Stockholm (HedgeNordic) – Beaten down in September, CTAs made a strong comeback in October as the roller-coaster ride for trend following hedge funds continued.
According to estimates from Barclayhedge, a global hedge fund index provider, CTAs gained 1.7 percent during the month to bring year-to-date performance to just about flat. The SG CTA Index, another widely used industry benchmark, advanced 4.4 percent translating into a positive year to date number (+1.5%).
Nordic CTAs, as tracked by the Nordic Hedge Index (NHX CTA), jumped 4 percent powered by gains from the likes of RPM (RPM Galaxy +13.5% and RPM Evolving +6.8%), Lynx (+5.9%) and Coeli Prognosis Machines (+4.9%). However, the index remains in negative territory for the year (-0.4%)
According to monthly commentaries from leading CTA managers in the Nordics, continued bullish trends in equities coupled with trends in the commodity sector were the main contributions for the month. The dollar strength in recent weeks seems to have made trend positions tilt from short to long.
“Long positions in equity indices were the major contributors during the month where as good as all markets contributed positively. Commodities also had a positive contribution primarily as a result of long positions in energies and metals, but also agricultural commodities, where the fund is holding short positions, added to performance”, Lynx writes.
RPM highlights that trend following was the best performing sub-strategy during the month and that market sentiment seem to have turned bullish, which they believe will continue to support trend followers going forward.
“In RPM’s funds, the tilt towards trend following managers turned out beneficiary as these managers benefited most from the extended trends in October. Fundamental (Systematic Macro) managers were also up with profits in equities and energies, whereas short-term trading managers had mixed performance”, RPM writes continuing:
“From a macroeconomic perspective, market sentiment (finally) seems to have adopted a more bullish view as well and, thus, overall trendiness has picked up further. For the time being, we maintain the shift towards trend following managers keeping portfolio risks at above average levels while closely monitoring portfolio and concentration risks.”

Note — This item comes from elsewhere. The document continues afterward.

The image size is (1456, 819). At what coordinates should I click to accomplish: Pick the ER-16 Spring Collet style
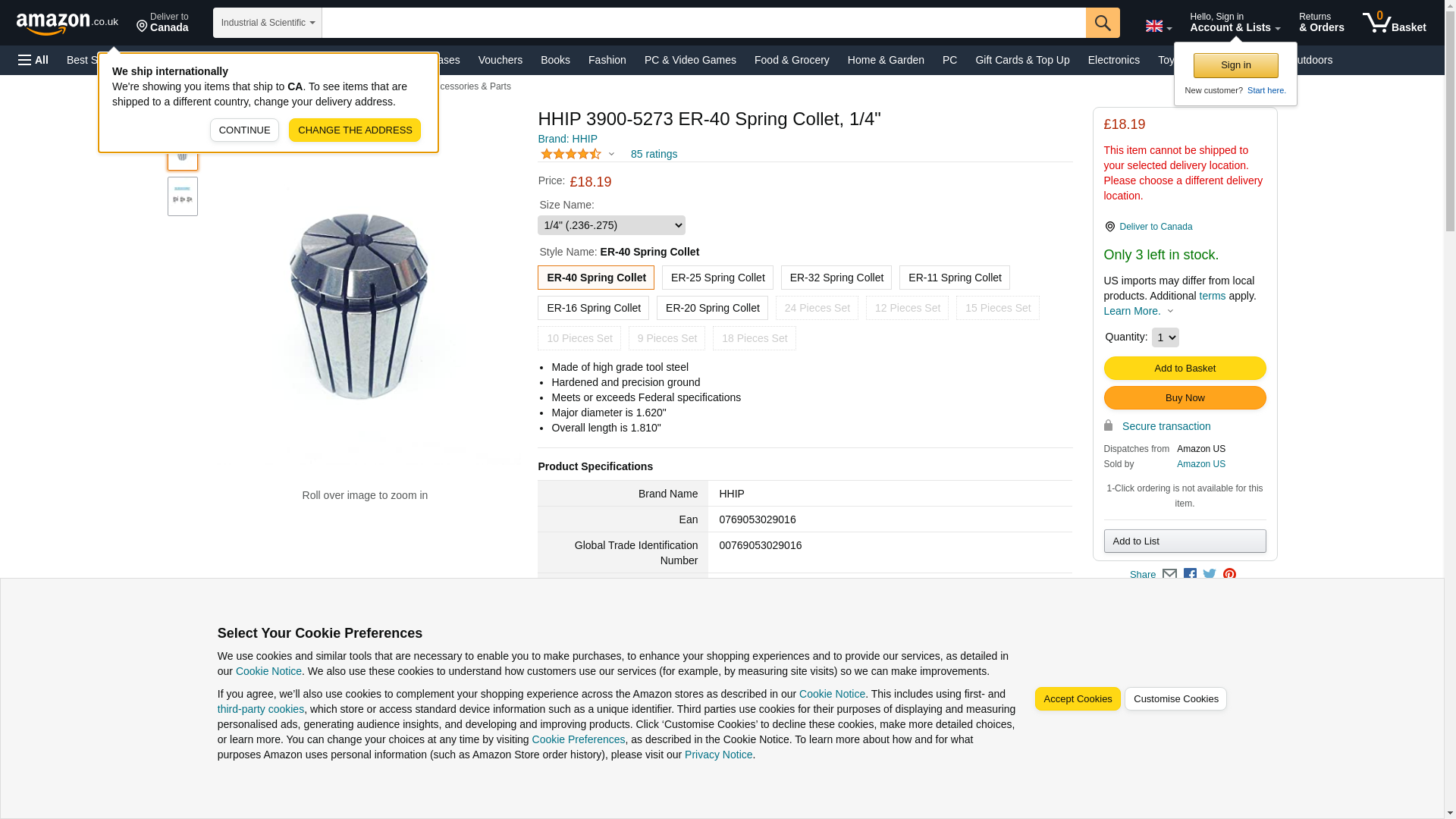click(593, 308)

The CTA universe has struggled to deliver any sizeable returns during the last three years to its investors. Low volatility and a general lack of direction across asset classes have weighed on performance according to industry representatives (see for example RPM:s recent comment on directional volatility as key for a CTA-turnaround here).
The Nordic CTA industry remains in its longest and deepest drawdown since HedgeNordic started calculating the NHX CTA index in 2005 (see table below). Whether the strong numbers in October will mark the start of a year-end rally and a long-awaited sustained positive performance period for CTAs remains to be seen. Early data points to a good start in November.